N0taN3rd / Squidwarc

Squidwarc is a high fidelity, user scriptable, archival crawler that uses Chrome or Chromium with or without a head
https://n0tan3rd.github.io/Squidwarc/
Apache License 2.0
168 stars 26 forks source link

Installation fails with missing node-warc submodule #44

Closed peterk closed 5 years ago

peterk commented 5 years ago

Are you submitting a bug report or a feature request?

Bug report.

What is the current behavior?

Installing as per the instructions gives the following error in the bootstrap.sh script (relating to the node-war submodule):

Submodule 'node-warc' (https://github.com/N0taN3rd/node-warc.git) registered for path 'node-warc'
Cloning into '/Squidwarc/node-warc'...
error: Server does not allow request for unadvertised object 0de56e6628d1e0e8d18cb9e772ae7871bd8cd926
Fetched in submodule path 'node-warc', but it did not contain 0de56e6628d1e0e8d18cb9e772ae7871bd8cd926. Direct fetching of that commit failed.

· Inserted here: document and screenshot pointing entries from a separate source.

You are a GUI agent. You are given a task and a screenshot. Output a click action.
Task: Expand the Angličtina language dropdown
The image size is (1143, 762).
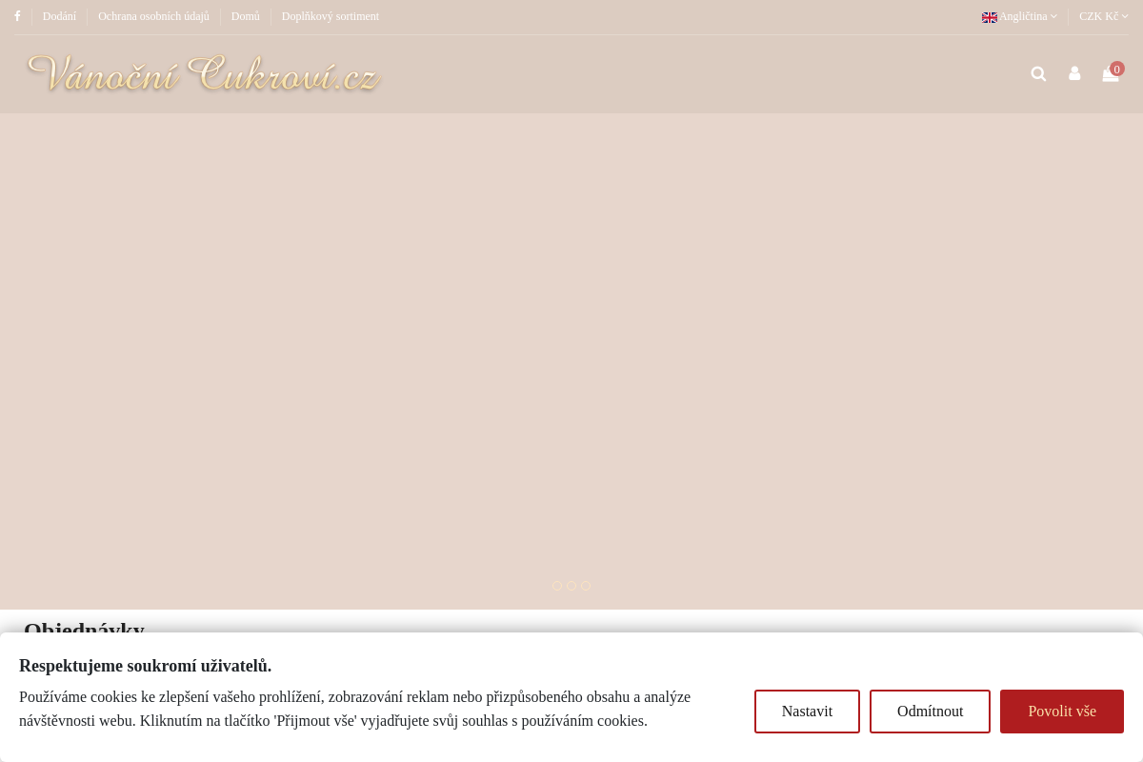pyautogui.click(x=1019, y=16)
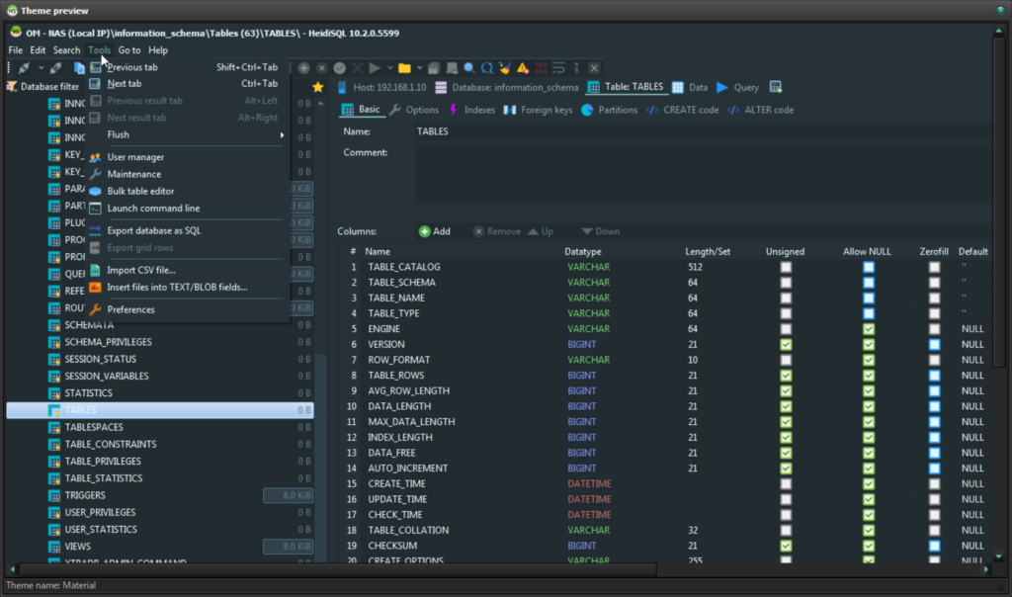
Task: Choose Preferences from the Tools menu
Action: click(x=130, y=309)
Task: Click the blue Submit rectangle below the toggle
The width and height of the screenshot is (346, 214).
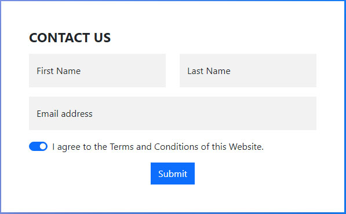Action: (173, 174)
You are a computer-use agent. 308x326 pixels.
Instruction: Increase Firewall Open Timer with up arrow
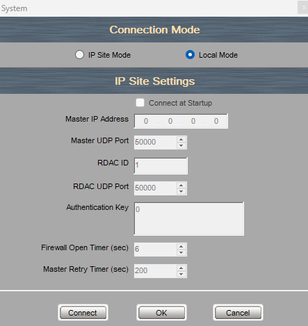(x=181, y=247)
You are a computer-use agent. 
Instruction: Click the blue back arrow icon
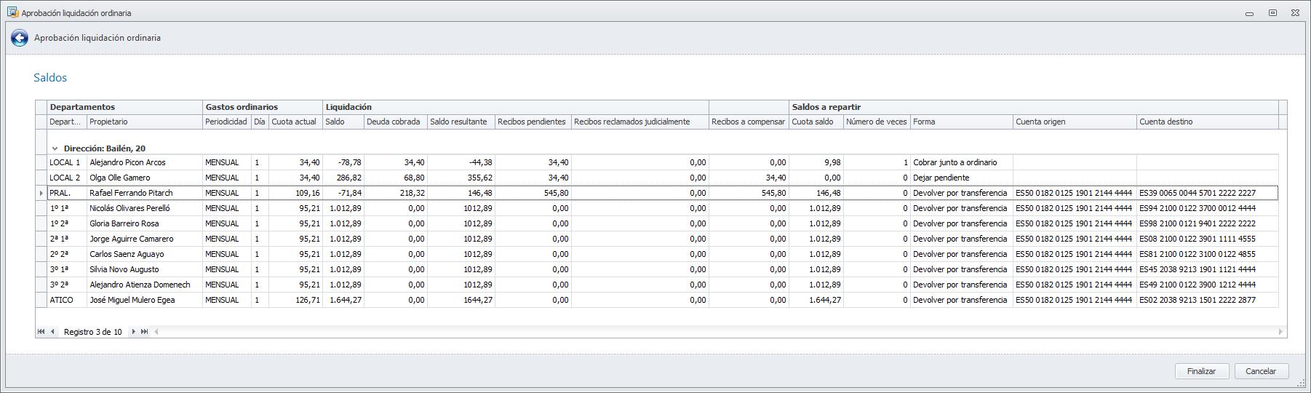[20, 39]
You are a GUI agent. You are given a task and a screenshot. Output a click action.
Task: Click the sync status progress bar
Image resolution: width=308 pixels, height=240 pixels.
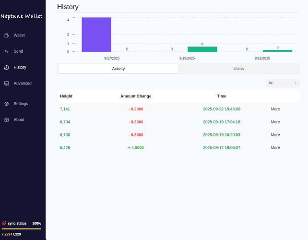[x=22, y=229]
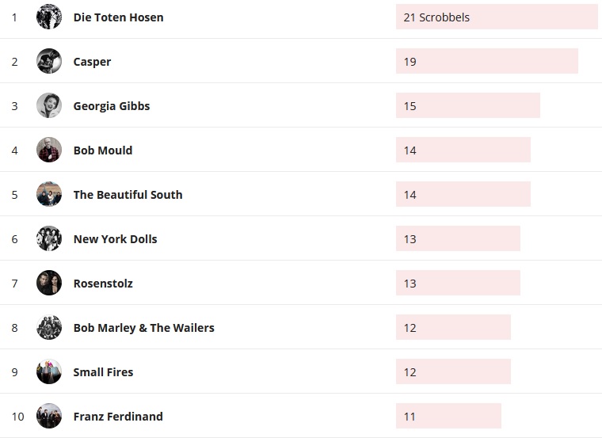The width and height of the screenshot is (602, 438).
Task: Open Franz Ferdinand artist link
Action: (117, 417)
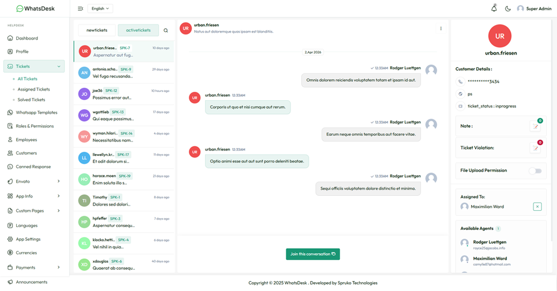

What is the expected behavior?

Installation proceeds normally.

machawk1 commented 5 years ago

I can replicate this but Squidwarc still seems to be installed. For some reason, even updating the node-warc dependencies in a variety of places in the project to 0.3.2, 0de56e6628d1e0e8d18cb9e772ae7871bd8cd926 is still used. I am not sure if rebasing the submodule onto the node-warc latest master would remedy the issue but it would be worth a try.

EDIT: I am using the latest master. @N0taN3rd looks to have done some work on the next branch recently, so that will require further testing.

machawk1 commented 5 years ago

The next branch appears to pull node-warc 48cd9aad8d41e04e879377e83a4265d77c0cb06d. The edit on this branch do not report the error you reported @peterk and appears to complete the default crawl successfully. @N0taN3rd Would it be worth it to merge the next branch into master to facilitate the fix on tools that depend on Squidwarc?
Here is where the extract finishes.